Sono trascorsi 30 anni anni dalla pubblicazione del documento “Per amore del mio popolo” che don Peppe Diana e i confratelli sacerdoti della Forania di Casal di Principe(otto parroci, mandati come agnelli in mezzo ai lupi) vollero consegnare alla popolazione e alle persone di buona volontà. Era il 25 dicembre, Natale del 1991. Trentanni anni dopo ancora non si deve tacere, in nome di un popolo che vuole risorgere, dalla tirannia della camorra, e di ogni tipo di violenza. Ricordare quel documento è un dovere civile e morale, religioso e profetico, altro che atto ripetitivo.
E’ bene che si rinnovi questo appello perchè la terra nostra sta sempre in prima pagina per morti di camorra, per vittime innocenti di camorra. E’ importante perchè tutti, e soprattutto i giovani, hanno bisogno di ricordare don Peppe e quello che fecero con semplicità ma con determinazione lui e suoi confratelli sacerdoti.
Ed ancora la sua diocesi oggi in un documento di poco tempo fa confessa qualche omissione.
“Forse non ci rendemmo subito conto della straordinaria vitalità che avevano quelle parole, della profezia che conservavano in sé, dell’orizzonte nel quale si sarebbero poi collocate. Fu l’assassinio di don Giuseppe Diana, avvenuto il 19 marzo 1994, a rendere quel documento veramente unico, uno spartiacque tra il vecchio e il nuovo, tra la salvezza e la prigionia camorristica, tra il deserto e la terra promessa, fu quella morte atroce a prefigurare cioè una nuova terra e un nuovo cielo per questi territori così fortemente martoriati dalla violenza e dalla sopraffazione”.
Questi sacerdoti, mandati come agnelli in mezzo ai lupi, in luoghi dove c’erano corrotti e collusi con la camorra anche tra uomini dello Stato, hanno seminato tanti fiori che portano avanti quelle idee e quella battaglia, quel grido e quel bisogno di liberazione. In quel documento don Peppe non si limita a denunciare il male e le omissioni, ma mette in luce le radici e le possibili vie di guarigione con una forza e con una sorprendente lucidità che ritroviamo oggi nelle parole di papa Francesco.
Un messaggio che deve diventare monito, una meditazione che deve diventare azione, a sporcarsi le mani, a non guardare dall’altra parte. “Bisogna risalire sui tetti per riannunciare parole di vita”, amava ripetere don Peppe. E allora trasformiamo il dolore per le morti innocenti in speranza ed impegno.
A distanza di 30 anni, quelle preoccupazioni ,ci interpellano profondamente, anche se le guardiamo con occhi diversi, con lo sguardo di chi vigila, vede l’ingiustizia e la denuncia,con la ragione di chi ricorda il passato e se ne serve per cogliere nel presente il nuovo che avanza, che fa della giustizia la via prioritaria da seguire per giungere alla libertà.

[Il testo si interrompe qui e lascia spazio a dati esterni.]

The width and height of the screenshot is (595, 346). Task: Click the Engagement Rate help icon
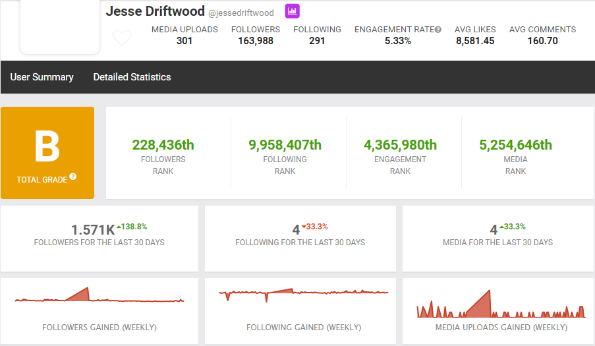pos(438,30)
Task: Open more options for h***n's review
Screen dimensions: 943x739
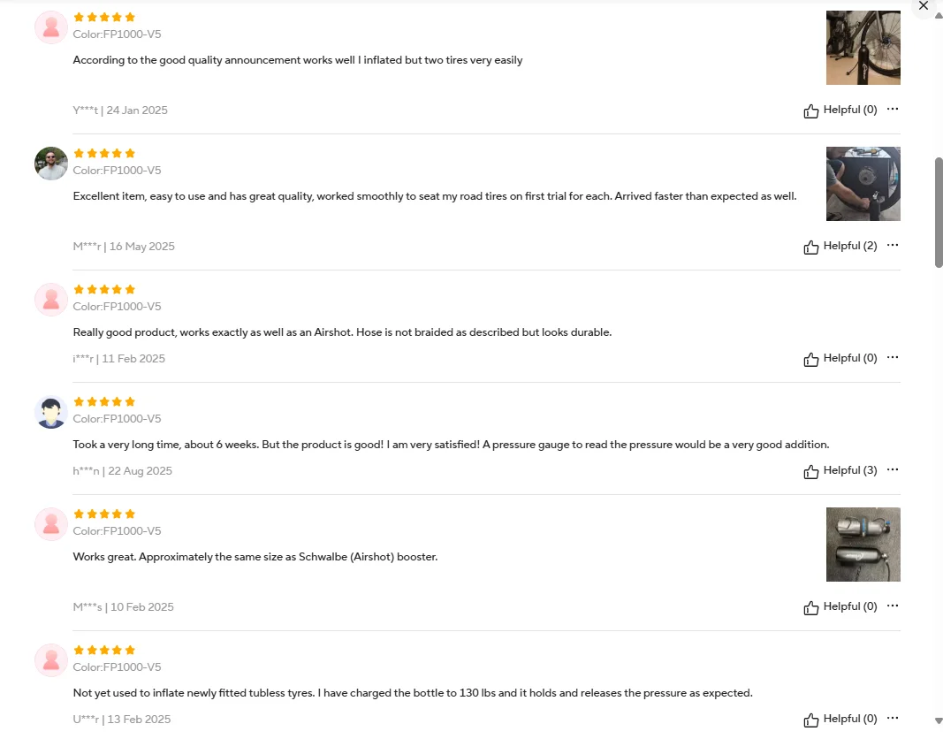Action: 893,469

Ricordare quel documento unico non è un atto ripetitivo, ma è fare memoria, per narrare, da una generazione all’altra,il senso di una storia fatta di soprusi e violenze,ma anche di resistenza e di liberazione. Ricordare don Peppe significa ricordarlo nella sua profonda umanità. Girava per il paese in jeans e non in tonaca come era accaduto sino ad allora ai preti che si portavano addosso un’autorità cupa come l’abito talare.

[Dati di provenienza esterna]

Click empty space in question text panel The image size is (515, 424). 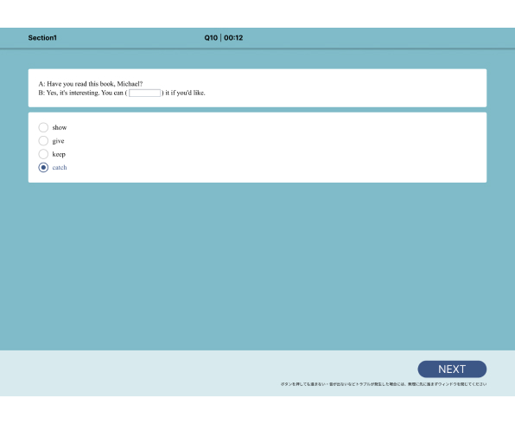(x=345, y=87)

Fumava anche il sigaro ogni tanto in pubblico, altrove poteva sembrare un gesto innocuo, un prete sorridente, umano. Calunniato e dimenticato, oggi avrebbe perdonato mandante ed esecutore della sua morte.

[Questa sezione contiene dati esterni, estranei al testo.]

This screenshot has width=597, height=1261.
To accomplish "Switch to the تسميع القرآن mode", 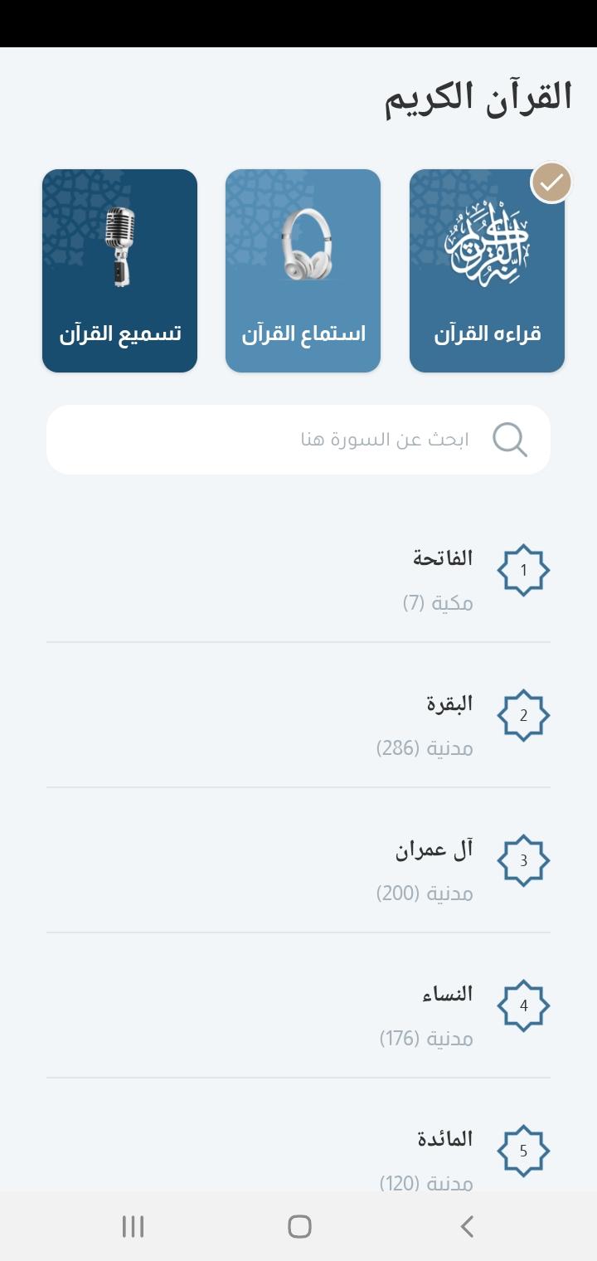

In questi giorni ricordano tutti il suo documento, dai suoi boy scout, ai confratelli,ai colleghi della Facoltà teologica di san Luigi e di Capodimonte,dagli operatori di pace ai cappellani penitenziari, dai giovani di Libera ai cospiratori della speranza. facciamo memoria del suo impegno civile, delle sue denunce e delle sue critiche. Lui produce conversione, amore e solidarietà. Peccato che la Chiesa non lo voglia “Beato”, rispetto ad altri preti morti per mafia!
Sapendo anche che le crisi per le liberazioni che non portano i frutti che vorremmo sono tipiche di ogni avventura umana vera.
Però, noi credenti, sappiamo che il fiore della salvezza sboccia nel letame del male.